Kāhala, is a neighborhood in Honolulu, Hawaii. Kahala contains a large concentration of expensive real estate and beachfront properties, which include some of the most expensive in the entire state. Kahala consists of approximately 1,200 homes.  The neighborhood is considered a “cinderella story” because it went from farmland to one of the nicest neighborhoods on Oahu.

Kahala is also home to the Kahala Hotel & Resort, formerly known as the Kahala Mandarin Oriental, and prior to the Kahala Hilton. Also located along the borders are Kahala Mall, and Diamond Head crater.

There are a variety of residents of many ages, the newer arrivals to the island generally own the more modern and spacious homes, though many of the older homes are beautiful and finely aged. Many celebrities and Business persons have also bought vacation homes in the area. Kahala is a favored spot for investors to purchase and renovate homes to sell. In 2006, typical prices for a house in Kahala ranged from $1.4 million to $1.7 million, with beachfront land going for substantially more.

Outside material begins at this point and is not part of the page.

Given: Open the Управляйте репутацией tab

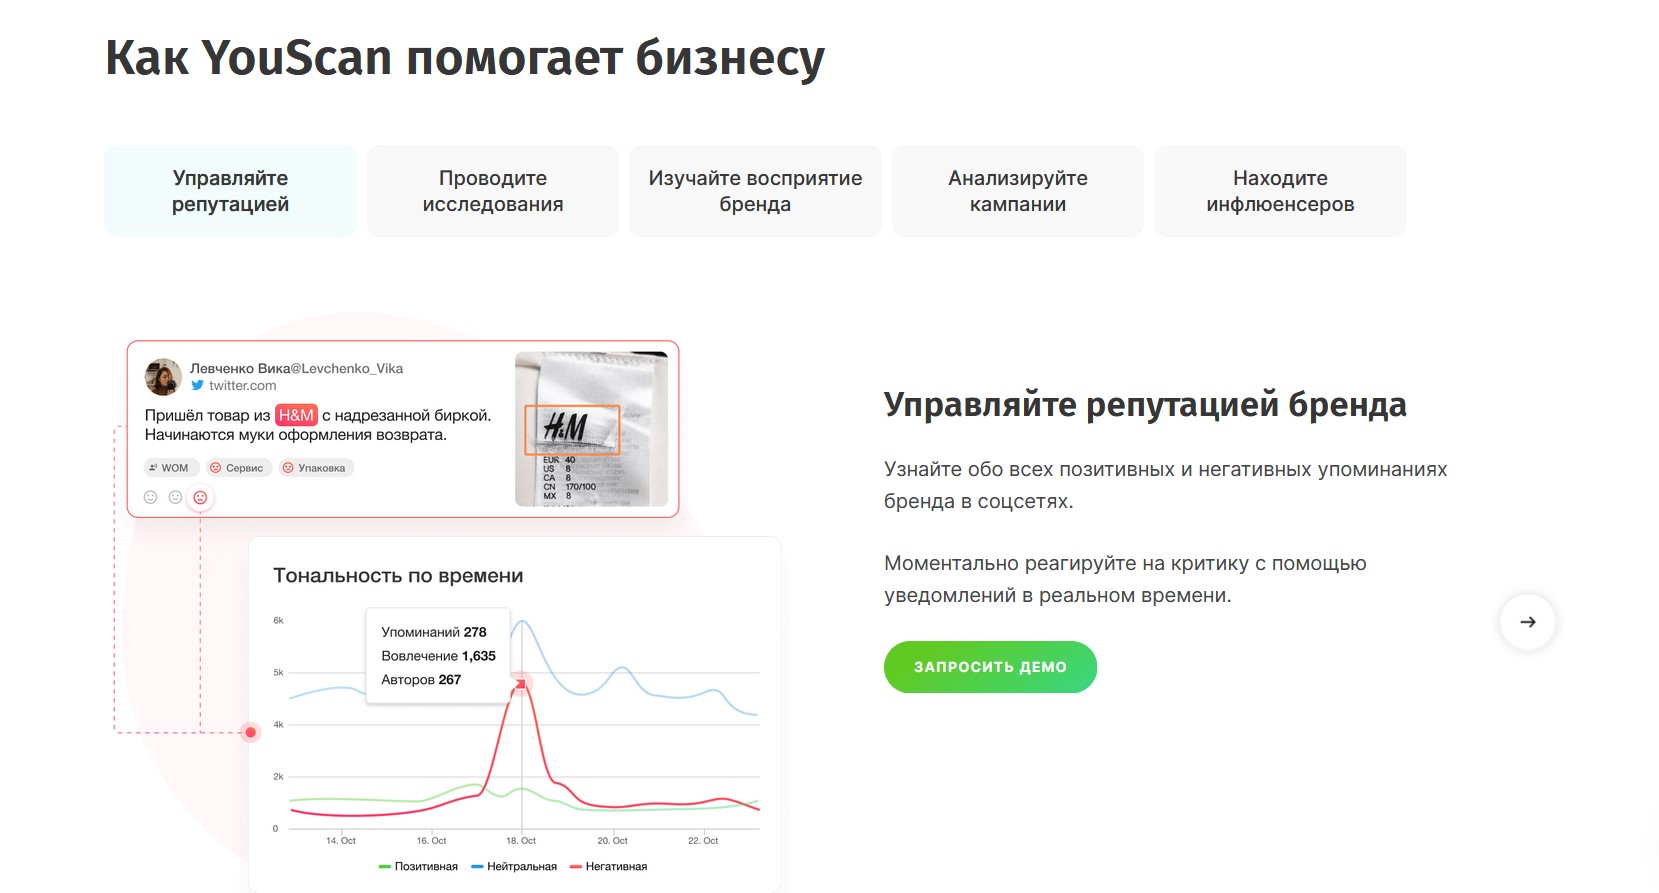Looking at the screenshot, I should point(230,191).
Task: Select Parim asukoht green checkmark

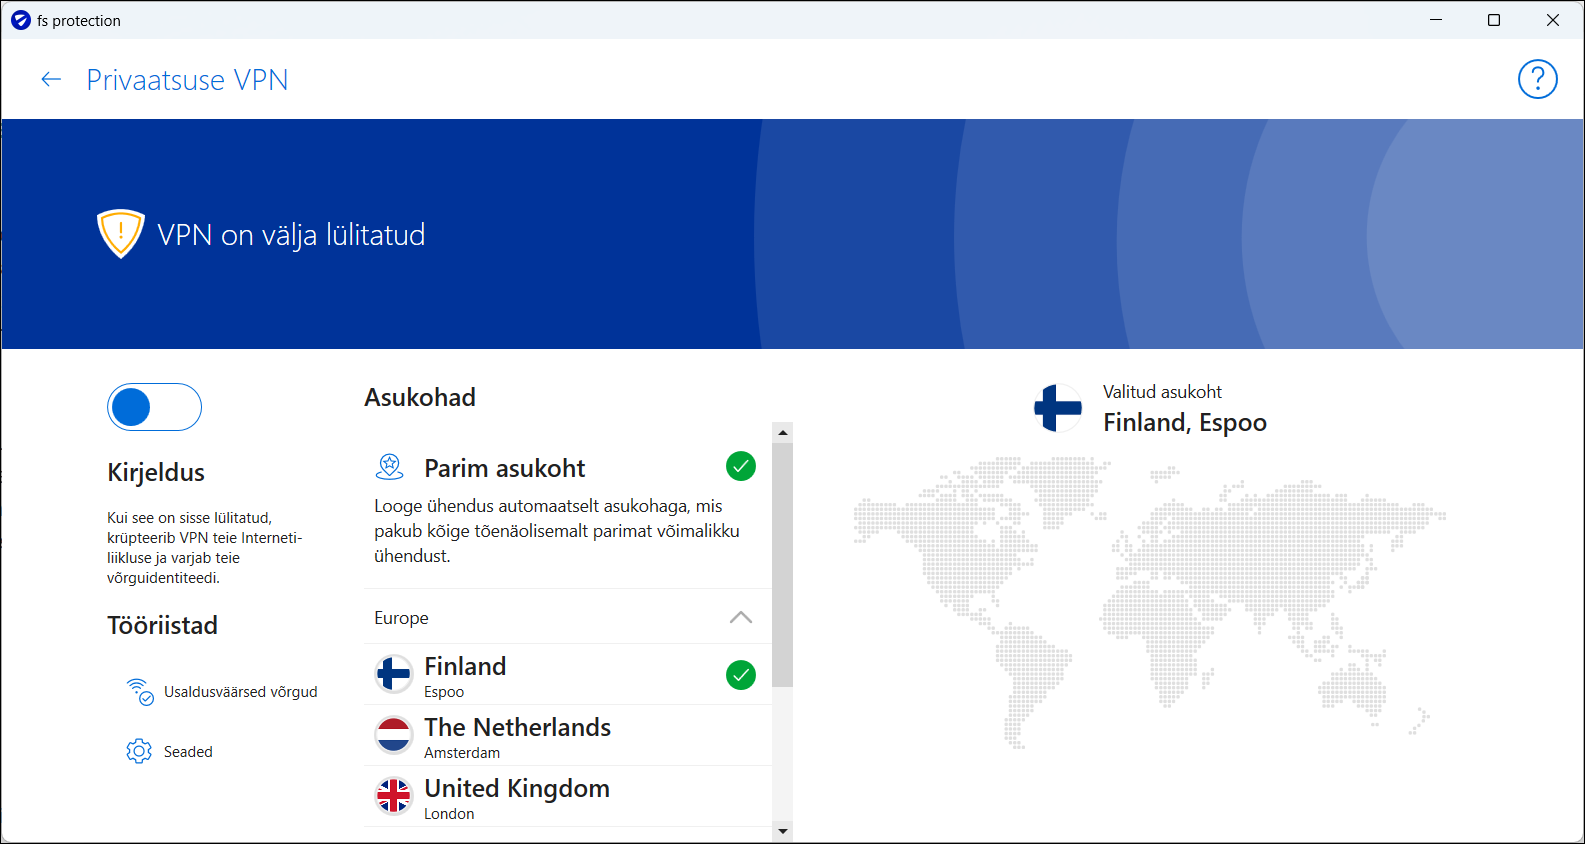Action: pos(740,466)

Kahala is a flat area of Honolulu, within a 5 – 15 minutes drive of Waikiki and downtown.

History
1795 - King Kamehameha’s canoes started landing in Kahala in his effort to unite the islands. After he conquered Oahu, many Native Hawaiians started settling on the island.

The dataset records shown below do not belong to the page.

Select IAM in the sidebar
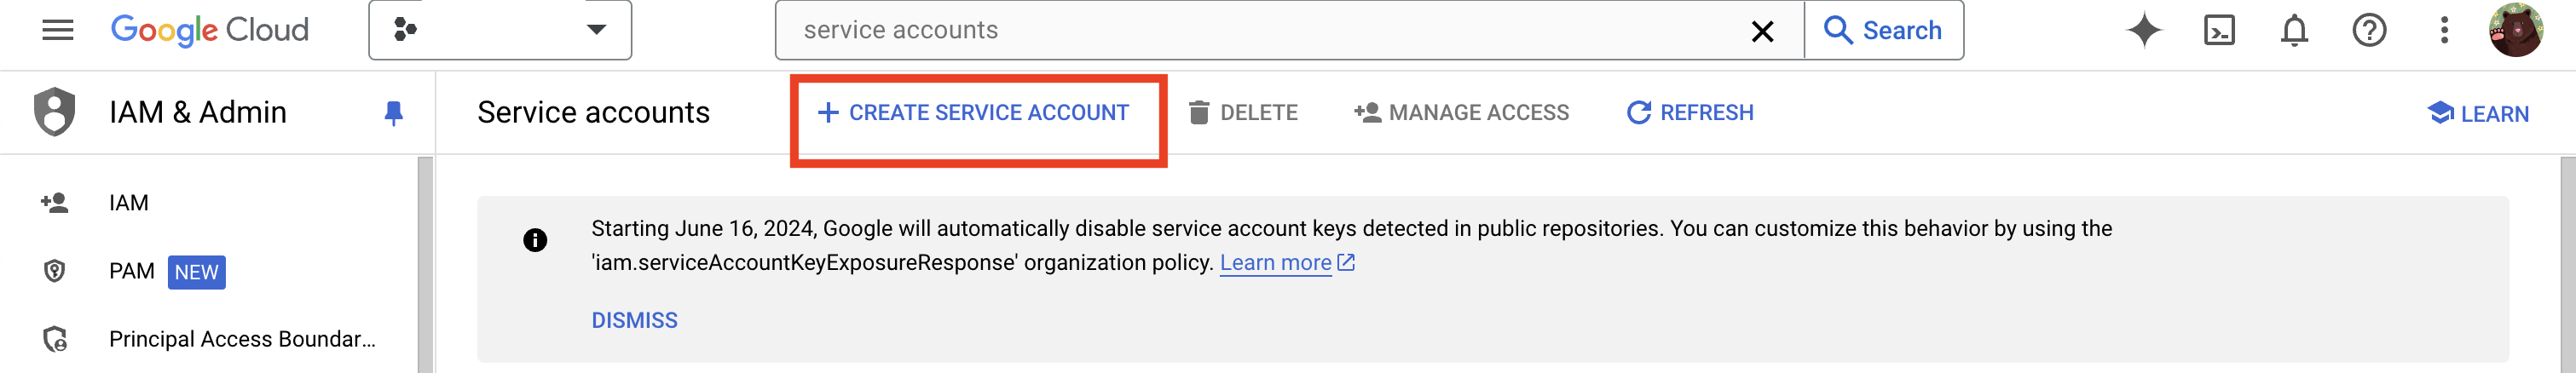 coord(128,203)
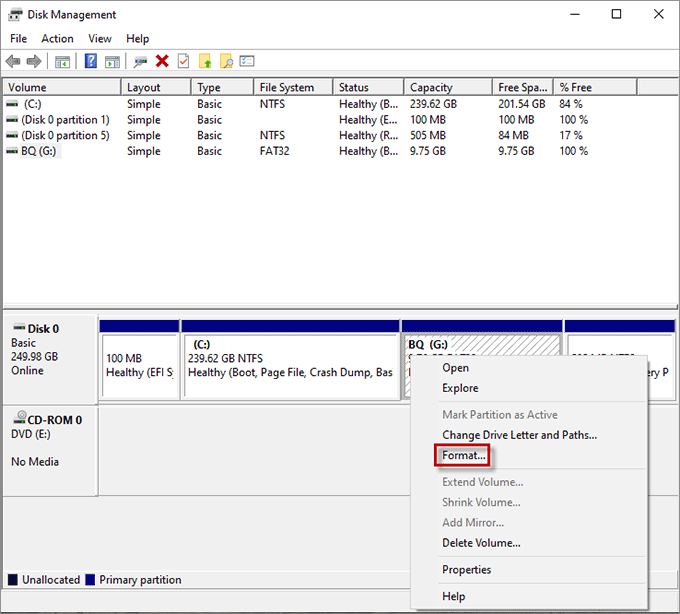Open the Action menu
Screen dimensions: 680x614
point(57,39)
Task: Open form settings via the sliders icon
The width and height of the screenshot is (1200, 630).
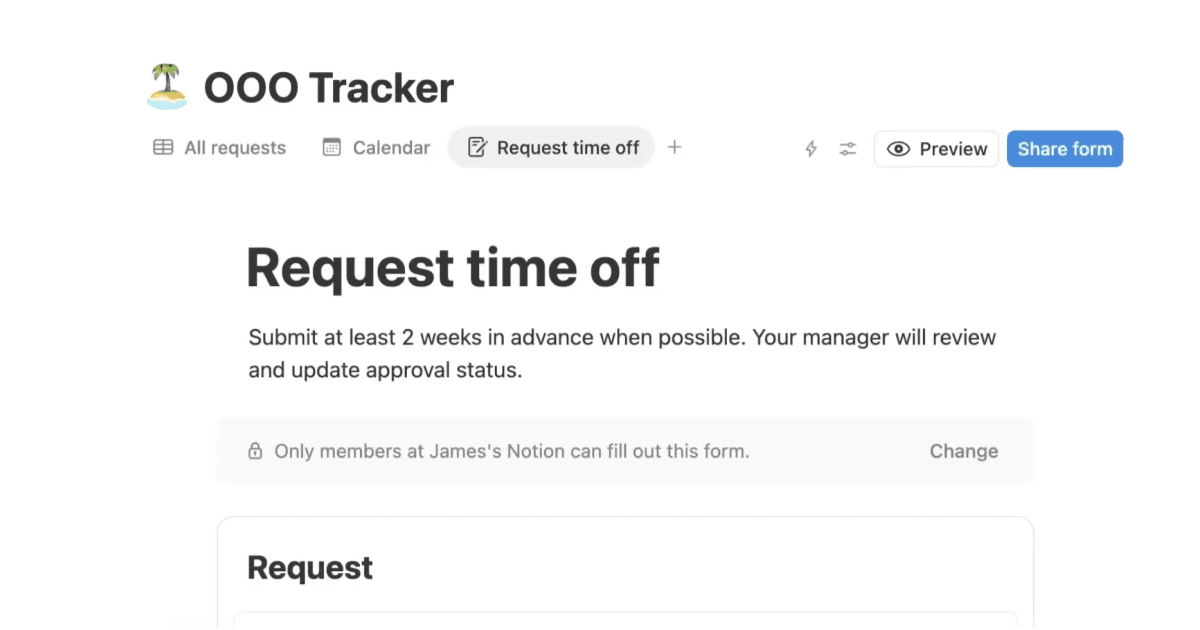Action: 847,148
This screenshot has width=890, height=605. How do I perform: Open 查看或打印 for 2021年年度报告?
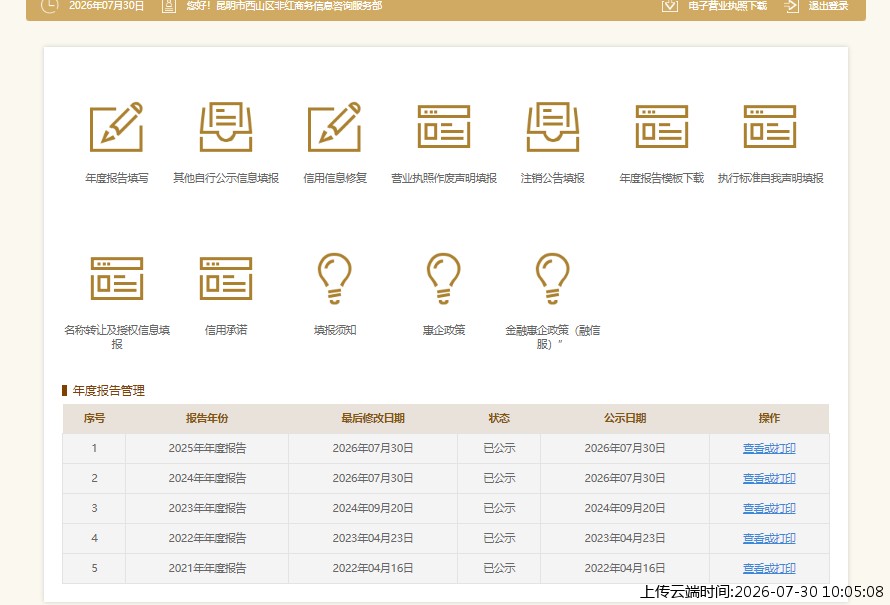click(769, 569)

1800s - Kahala became the primary location for cattle and pig farms on Oahu because it was one of the few completely flat areas on the island. 

During WW1 (1914-1918) - Forests in Kahala were cleared.

Post WW1 (1918) - The upper class started to discover Kahala and wanted to gentrify the area. Farms were shut down, and ponds were filled in to make way for the new mansions that started being built.

Post WW2 (1948) - Kahala was subdivided and it became Waialae-Kahala.

1964 - Kahala Hilton Hotel was built even though there was much opposition from the local residents. 

1986 - Homeowners in Kahala were finally able to buy their land from the Bishop Estate, and no longer had to lease their property.

1980s - Genshiro Kawamoto, a billionaire from Japan, bought 31 lots in Kahala. Instead of living in them, he demolished them, let them sit vacantly, or turned them into the Kahala Avenue Mission. His presence in Kahala created lots of problems within the community, but in 2013, he sold all his Kahala properties to a local real estate and investment company.

Old Kahala
Farmers road was home to Taylor’s Chicken Farm. It was considered a gathering place for local Kahala residents. There was a pavilion at the end of the road where dances, parties, and hula classes were held. On Farmers road, there were lots of stables and pig farms. Doris Duke started a hydroponic garden on it where they raised fruit and vegetables. In the past, vendors used to come to each neighborhood with trucks that could display their wings. They mainly sold vegetables but also brought fish and eggs. Times were different back then because leaving your door unlocked for the milk and meat man was expected. Furthermore, any kitchen scraps were left outside for the pig farmers to feed their livestock. There used to be more greenery in the neighborhood because there were lots of coconut trees, and there used to be a grove of mango trees where Kahala School is now. Farmers road is one of the few parts of Kahala that remains today and reminds us of how much this neighborhood has changed in the last century.

Government
City Council District IV, Tommy Waters
Hawaii State House of Representatives, District 18, Mark Hashem
Hawaii State House of Representatives, District 19, Bertrand Kobayashi
Hawaii State Senate, District 9, Stanley Chang

Education
 Hawaii Department of Education operates Kahala's public schools.
 Kahala Elementary School is located in the neighborhood.
 Kalani High School serves high school students in Kahala .
 Star of the Sea is a Catholic K-8 private school.